ドイツ国民の教会への冷めた視線の理由は、その財源の問題である。この辺が日本の寺とまるで違うのだが、さかのぼること、十八世紀末、ナポレオン率いるフランス軍は大小の領邦を蹴散らしヨーロッパ平定を目指した。その頃のドイツは三百以上の領邦がひしめきあい、それを青息吐息の神聖ローマ帝国がかろうじて束ねていた。間もなくライン左岸のドイツ諸邦はナポレオンの手に落ちた。このとき、神聖ローマ帝国は代表者会議を開き、ドイツ中の教会領を取りつぶし土地や財産を丸ごと諸侯に分配した。そのかわりに教会には毎年少しずつ賠償金を支払い、つじつまを合わせた。何とこれが二十一世紀の今日まで生きているというのだから驚かされる。その賠償金の額だが、カトリックとプロテスタントを合わせて、二〇一三年で五百八十六億円、出所は州税である。ドイツは二十年以上も緊縮財政を敷いており、福祉は切り詰められ、鉄道は老朽化しているというのに、教会だけには多額の賠償金が相変わらず支払われている。二百十年間を合算すると天文学的な額になる。さらに教会税を徴収する権利が与えられている。教会に属している人は、収入に見合った教会税を納めなくては成らない。徴税は各州の税務署に委託され、教会にとっては黙っていても金が入る仕組みになっている。これだけの資金を集めて教会は一体何に使っているのか。教会や修道院の修復などは一般の税金が投入されている。教会経営の病院、福祉施設、学校なども、運営は教会が携わっているが、経費は公的な税金から賄われている。二百十年来の賠償金と教会税という莫大な収入は、社会事業には注ぎ込まれず、実は殆どが聖職者の給料や年金に充てられている。これでは教会に対する批判は年々高まる一方だと言うのも頷ける。国勢調査に依れば、ドイツ人が最も信頼するのは警察で、一番信用しないのは教会だという、笑えない話もある。

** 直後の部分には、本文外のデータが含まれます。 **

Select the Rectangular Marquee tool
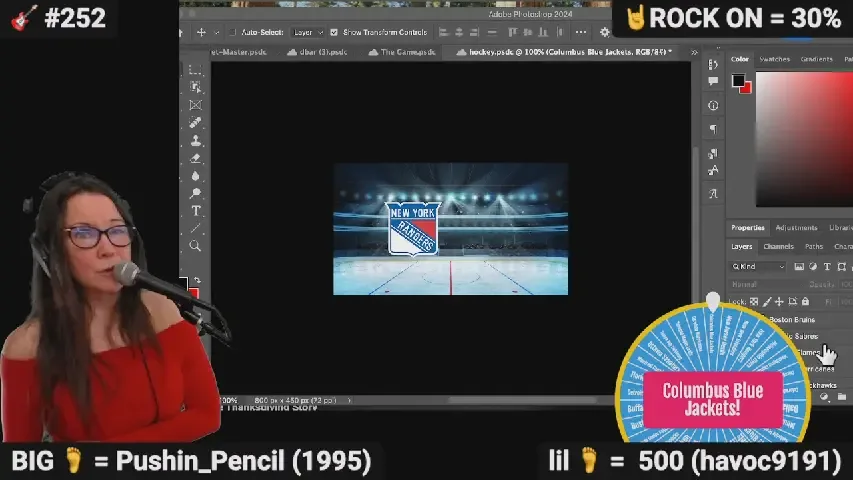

現在ドイツでは深刻な宗教離れが続いており、脱会者急増の波は、教会の放漫経営と聖職者の桁外れの浪費、さらに聖職者のモラルの崩壊、金権体質に、今まで燻っていた国民の不満が火を噴いたのである。これでは貧者救済も何もあったものではない。ドイツは建前こそ政教分離だが政治と宗教はしっかりとスクラムを組んでいる。学校では宗教は必修科目で、これは憲法で定められている。基本的には宗教の授業は大学に入るまで延々と続く。